For Fiat, on the other hand, the sudden infusion of cash and the new chief executive's plans for streamlining management helped the Turin company begin a notable turnaround after its decade-long crisis and raised Marchionne to near mythical status in carmaking circles. Tuesday's joint statement notes that "Fiat would provide management services supporting Chrysler's submission of a viability plan to the U.S. Treasury as required. Fiat has been very successful in executing its own restructuring over the past several years."
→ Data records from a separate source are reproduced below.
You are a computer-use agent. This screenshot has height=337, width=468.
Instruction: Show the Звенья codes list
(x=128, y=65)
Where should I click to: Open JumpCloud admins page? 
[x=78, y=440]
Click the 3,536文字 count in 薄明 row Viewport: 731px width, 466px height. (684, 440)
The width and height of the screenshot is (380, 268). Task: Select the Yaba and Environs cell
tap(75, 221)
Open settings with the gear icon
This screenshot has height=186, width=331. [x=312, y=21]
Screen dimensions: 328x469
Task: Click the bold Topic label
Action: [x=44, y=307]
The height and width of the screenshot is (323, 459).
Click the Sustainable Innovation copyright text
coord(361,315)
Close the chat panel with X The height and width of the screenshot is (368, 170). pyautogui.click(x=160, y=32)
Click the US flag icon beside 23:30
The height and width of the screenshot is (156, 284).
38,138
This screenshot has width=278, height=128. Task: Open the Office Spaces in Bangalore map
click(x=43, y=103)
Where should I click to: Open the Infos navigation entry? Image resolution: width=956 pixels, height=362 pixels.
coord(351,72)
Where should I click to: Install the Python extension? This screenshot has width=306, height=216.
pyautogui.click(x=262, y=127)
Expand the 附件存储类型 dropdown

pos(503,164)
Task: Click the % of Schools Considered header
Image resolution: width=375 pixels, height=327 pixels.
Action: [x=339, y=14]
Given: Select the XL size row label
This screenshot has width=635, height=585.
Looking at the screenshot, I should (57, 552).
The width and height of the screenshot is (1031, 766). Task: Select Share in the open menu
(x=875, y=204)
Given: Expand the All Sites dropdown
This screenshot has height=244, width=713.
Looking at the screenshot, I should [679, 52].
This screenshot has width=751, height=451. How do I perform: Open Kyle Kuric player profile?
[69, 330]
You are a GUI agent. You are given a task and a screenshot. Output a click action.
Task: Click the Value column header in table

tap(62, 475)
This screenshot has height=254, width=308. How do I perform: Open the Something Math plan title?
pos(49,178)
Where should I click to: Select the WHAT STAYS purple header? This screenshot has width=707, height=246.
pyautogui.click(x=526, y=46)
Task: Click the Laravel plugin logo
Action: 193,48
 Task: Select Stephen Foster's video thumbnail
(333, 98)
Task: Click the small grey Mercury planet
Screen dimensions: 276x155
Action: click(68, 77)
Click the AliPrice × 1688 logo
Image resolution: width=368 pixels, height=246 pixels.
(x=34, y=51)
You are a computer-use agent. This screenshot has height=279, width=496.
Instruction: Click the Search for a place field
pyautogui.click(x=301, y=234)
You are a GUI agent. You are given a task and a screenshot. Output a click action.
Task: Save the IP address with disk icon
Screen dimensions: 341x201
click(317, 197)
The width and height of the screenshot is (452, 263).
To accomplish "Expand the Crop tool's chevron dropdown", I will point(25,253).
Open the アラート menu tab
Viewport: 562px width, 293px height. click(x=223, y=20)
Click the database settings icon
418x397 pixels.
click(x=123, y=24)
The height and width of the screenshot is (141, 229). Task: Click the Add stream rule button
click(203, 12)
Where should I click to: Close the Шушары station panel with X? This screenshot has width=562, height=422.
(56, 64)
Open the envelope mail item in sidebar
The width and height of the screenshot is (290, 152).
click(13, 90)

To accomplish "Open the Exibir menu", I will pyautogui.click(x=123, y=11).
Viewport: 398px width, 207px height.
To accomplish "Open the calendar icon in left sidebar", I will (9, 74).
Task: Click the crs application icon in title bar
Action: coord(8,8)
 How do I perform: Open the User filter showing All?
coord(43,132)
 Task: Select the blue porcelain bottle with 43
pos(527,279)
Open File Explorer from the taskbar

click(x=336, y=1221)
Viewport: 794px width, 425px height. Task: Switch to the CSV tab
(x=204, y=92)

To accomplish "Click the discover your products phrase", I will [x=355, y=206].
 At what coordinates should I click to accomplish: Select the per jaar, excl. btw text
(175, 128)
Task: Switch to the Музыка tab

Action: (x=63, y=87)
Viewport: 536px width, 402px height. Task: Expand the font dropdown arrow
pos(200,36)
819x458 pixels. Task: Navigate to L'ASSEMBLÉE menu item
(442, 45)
If Chrysler is forced to declare bankruptcy, Fiat would be protected from losses and might even be able to acquire American assets at favorable prices in the shakeout. A senior Fiat official calls Tuesday's signature "just a start," noting that much will depend on how the U.S. auto bailout proceeds under the new Obama Administration. "This is still far from a done deal," says the official. "We've already said that with the current situation in world markets, there needs to be major consolidation in the car business, and as we've shown today, we'd like to be part of that." Still, despite its more recent success, the Italian company's share price is near an all-time low, and Tuesday's deal may have been an attempt, above all, by Fiat to strut for investors. Fiat shares, which had been suspended earlier Tuesday, rose nearly 4.5% after the deal was announced, only to end the trading day in Milan down 1.3%, to 4.42 euros.

Marchionne has recently talked about the company's becoming something of an Intel of the auto industry, providing key component parts to other car manufacturers. There are also rumors that he wants to build a $3,500 model Fiat Punto that could reconfigure the concept in the West of an economy car. But whether or not he's Chrysler's savior or the man to revolutionize the entire industry, Marchionne seems to have proved again that he knows how to strike a hard bargain: Fiat has landed 35% of Chrysler without spending a dime.